The Honourable George Keppel MVO (14 October 1865 – 22 November 1947) was a British army officer and the husband of Alice Keppel, the mistress of King Edward VII. Keppel was a descendant of King Charles II, and was also the great-grandfather of Queen Camilla.

== Biography ==
Keppel was the third son of William Keppel, 7th Earl of Albemarle, treasurer of Queen Victoria's household, and his wife, Sophia Mary, Countess of Albemarle (d. 5 April 1917), daughter of Sir Allan Napier MacNab, speaker of the Canadian Parliament. He graduated from the Royal Military College, Sandhurst, in January 1886. Soon after, he joined the Gordon Highlanders as a lieutenant. He resigned his commission in 1892, but joined the Norfolk Artillery Militia in 1894. Keppel was promoted to captain in 1908 and was appointed MVO a year later after being attached to the king during the latter's visit to the city of Norwich that year.

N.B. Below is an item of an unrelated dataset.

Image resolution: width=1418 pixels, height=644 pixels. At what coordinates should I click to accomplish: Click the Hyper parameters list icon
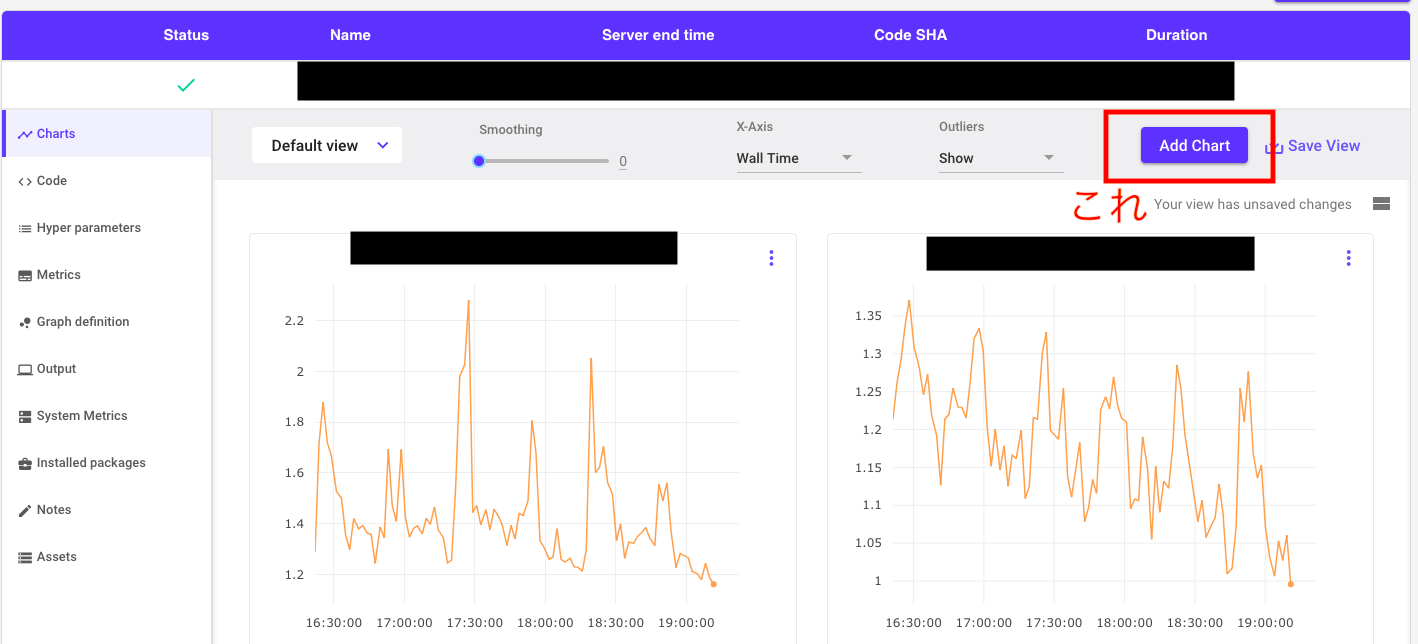pos(25,228)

On 1 June 1891, Keppel married Alice Frederica Edmonstone, the youngest daughter of Mary Elizabeth, née Parsons (1823–1902), and Admiral Sir William Edmonstone, 4th Baronet (1810–1888). Together they had two daughters, Violet (1894–1972) and Sonia (1900–1986). In 1898, Keppel's wife became a mistress and confidante to Edward, Prince of Wales. Her relationship with Edward lasted through his ascension to the throne as King Edward VII in 1901, and until his death in May 1910. Keppel knew of the affair and would leave their house on Portman Square when King Edward VII visited his wife.

Through his daughter Sonia, Keppel is the great-grandfather of Queen Camilla, who was four months old when Keppel died on 22 November 1947, in his suite at the Ritz Hotel, in London.